**WHAT TO DO:** Please write the next part of the AI basics page below, picking up right after its last sentence.

**PAGE EXCERPT:**
== Segment start ==

AI Basics at a Glance
What's behind AI, ML, DL and LLM
The impressive results achieved by large language models such as ChatGPT have made Artificial Intelligence (AI) experience an enormous upswing. AI is gradually finding its way into many areas of our lives, changing how we work daily. It makes sense to start with a brief classification to better understand the current large language models and their potential applications. This is how Artificial Intelligence (AI), Machine Learning (ML), Deep Learning (DL), and Large Language Model (LLM) are related.
Artificial Intelligence
The term Artificial Intelligence (refers to an area of computer science that deals with the creation and development of machines or software. These applications are able to perform tasks that normally require human thought. In the context of the digital workplace with Microsoft 365 this includes tasks such as creating presentations, writing emails or answering questions based on specific data.

== Segment end ==

**EXTRACTED MATERIAL:**
== Segment start ==

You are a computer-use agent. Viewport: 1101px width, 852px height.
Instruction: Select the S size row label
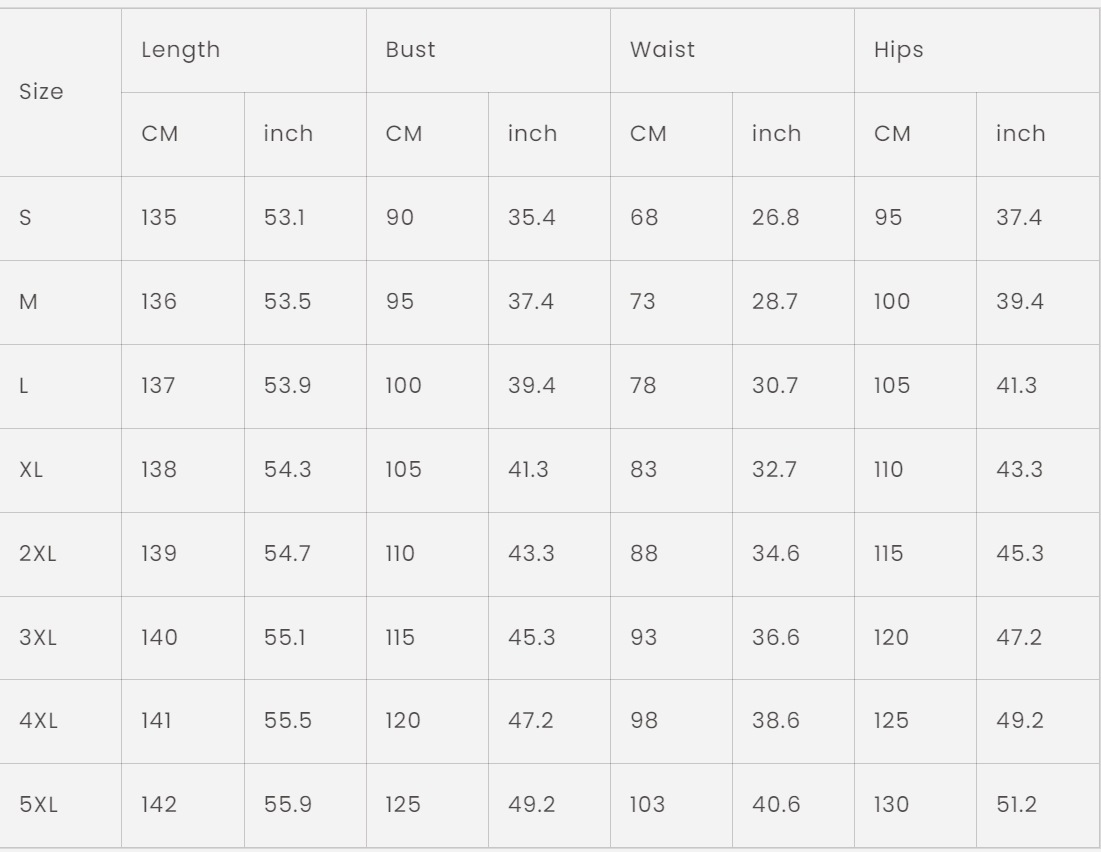25,218
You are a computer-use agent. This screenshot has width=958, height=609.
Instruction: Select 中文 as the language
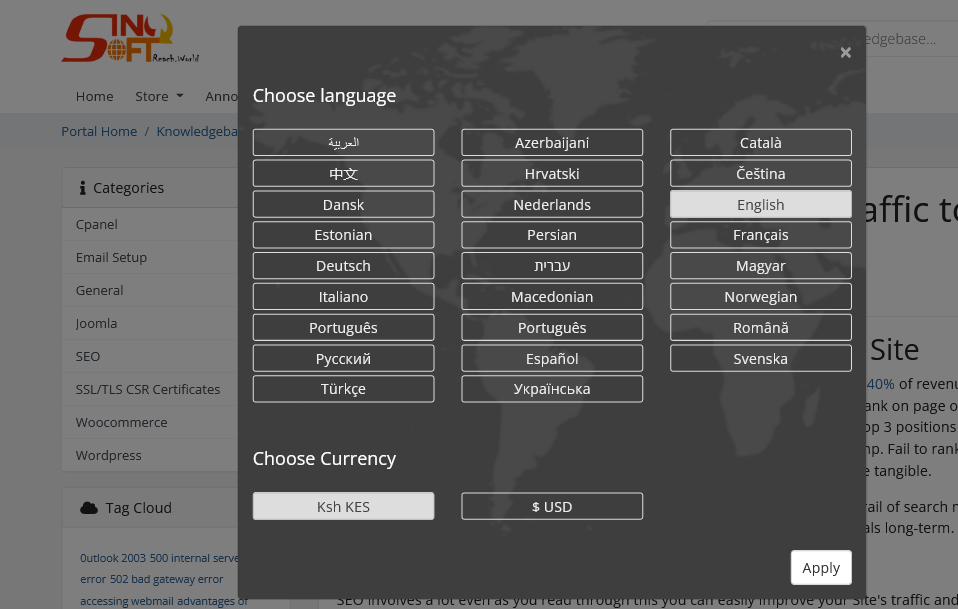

== Segment end ==

**TASK OUTPUT:**
Machine Learning
Machine learning, a branch of artificial intelligence, aims to establish a relationship between input and output data. It can solve problems that are too complex to be translated into simple rules but for which a lot of sample data exists. This sample data is used to train a model that can then be applied to new, unknown data. Common examples are the detection of credit card fraud, diagnostic procedures, or text recognition.
Deep Learning
Deep learning takes the idea of machine learning further and transfers it to far more complex use cases. Multi-layered, artificial neural networks are used for this purpose. As with machine learning, these models must first be trained with a lot of data. However, the goal remains the prediction of output values based on inputs.
Large Language Models
Large language models are deep learning models that can understand and generate language. They are trained using enormous computing power with a large amount of data. The aim of a large language model is to predict the next word in an existing chain of words. As with deep learning and machine learning, the aim is to establish a connection between input parameters (a list of words) and the desired output (the next word).
Probably the best-known representative of LLMs is ChatGPT in its various versions.
Generative pre-trained transformer
The GPT in ChatGPT stands for generative pre-trained transformer and describes the three main components of the model:
Generative means that the model is able to generate new texts that are based on or continue a given input text. Based on probabilities, the model determines the next word token to be added to the input text. The result is then run through the model again.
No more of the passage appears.